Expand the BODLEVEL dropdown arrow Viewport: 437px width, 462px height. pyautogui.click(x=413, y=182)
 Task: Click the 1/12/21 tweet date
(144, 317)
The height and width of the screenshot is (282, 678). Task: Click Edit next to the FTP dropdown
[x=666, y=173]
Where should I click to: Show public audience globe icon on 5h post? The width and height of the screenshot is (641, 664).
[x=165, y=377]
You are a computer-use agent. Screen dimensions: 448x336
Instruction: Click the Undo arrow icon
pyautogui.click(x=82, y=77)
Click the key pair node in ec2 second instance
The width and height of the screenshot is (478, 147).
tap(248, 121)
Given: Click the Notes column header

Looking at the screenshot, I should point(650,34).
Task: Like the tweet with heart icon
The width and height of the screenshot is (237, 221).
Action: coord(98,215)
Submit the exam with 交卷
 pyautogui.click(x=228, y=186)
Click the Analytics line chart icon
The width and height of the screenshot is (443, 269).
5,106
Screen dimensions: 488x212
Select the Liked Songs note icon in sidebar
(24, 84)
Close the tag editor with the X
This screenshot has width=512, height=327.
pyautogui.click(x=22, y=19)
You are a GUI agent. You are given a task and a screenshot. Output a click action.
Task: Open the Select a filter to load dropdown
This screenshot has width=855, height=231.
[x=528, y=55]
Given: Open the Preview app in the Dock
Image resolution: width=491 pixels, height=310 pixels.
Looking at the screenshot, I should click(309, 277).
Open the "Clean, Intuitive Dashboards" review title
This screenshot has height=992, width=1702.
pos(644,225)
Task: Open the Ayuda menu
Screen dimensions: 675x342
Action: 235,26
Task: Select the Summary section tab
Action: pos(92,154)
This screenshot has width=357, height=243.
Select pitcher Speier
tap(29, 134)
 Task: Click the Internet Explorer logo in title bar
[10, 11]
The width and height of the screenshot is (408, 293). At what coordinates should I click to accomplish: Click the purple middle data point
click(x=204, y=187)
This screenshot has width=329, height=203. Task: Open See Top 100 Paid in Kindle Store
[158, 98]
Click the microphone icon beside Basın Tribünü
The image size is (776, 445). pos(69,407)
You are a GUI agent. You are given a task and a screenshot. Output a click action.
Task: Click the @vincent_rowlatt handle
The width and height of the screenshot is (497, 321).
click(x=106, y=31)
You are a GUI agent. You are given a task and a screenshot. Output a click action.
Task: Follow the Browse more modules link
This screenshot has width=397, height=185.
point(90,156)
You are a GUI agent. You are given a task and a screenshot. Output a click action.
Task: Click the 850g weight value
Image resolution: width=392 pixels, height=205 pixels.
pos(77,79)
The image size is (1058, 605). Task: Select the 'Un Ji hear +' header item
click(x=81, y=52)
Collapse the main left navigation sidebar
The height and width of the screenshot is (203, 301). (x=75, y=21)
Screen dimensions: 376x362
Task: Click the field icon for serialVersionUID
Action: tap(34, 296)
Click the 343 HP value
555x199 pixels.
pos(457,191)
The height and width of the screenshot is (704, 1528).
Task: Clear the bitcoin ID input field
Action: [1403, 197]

Task statement:
Please copy the lines in the records above between the one holding "The width and height of the screenshot is (237, 221)." and the one holding "Task: Open the Ayuda menu", inclusive, exactly and with no other line.

Task output:
The width and height of the screenshot is (237, 221).
Action: coord(98,215)
Submit the exam with 交卷
 pyautogui.click(x=228, y=186)
Click the Analytics line chart icon
The width and height of the screenshot is (443, 269).
5,106
Screen dimensions: 488x212
Select the Liked Songs note icon in sidebar
(24, 84)
Close the tag editor with the X
This screenshot has width=512, height=327.
pyautogui.click(x=22, y=19)
You are a GUI agent. You are given a task and a screenshot. Output a click action.
Task: Open the Select a filter to load dropdown
This screenshot has width=855, height=231.
[x=528, y=55]
Given: Open the Preview app in the Dock
Image resolution: width=491 pixels, height=310 pixels.
Looking at the screenshot, I should click(309, 277).
Open the "Clean, Intuitive Dashboards" review title
This screenshot has height=992, width=1702.
pos(644,225)
Task: Open the Ayuda menu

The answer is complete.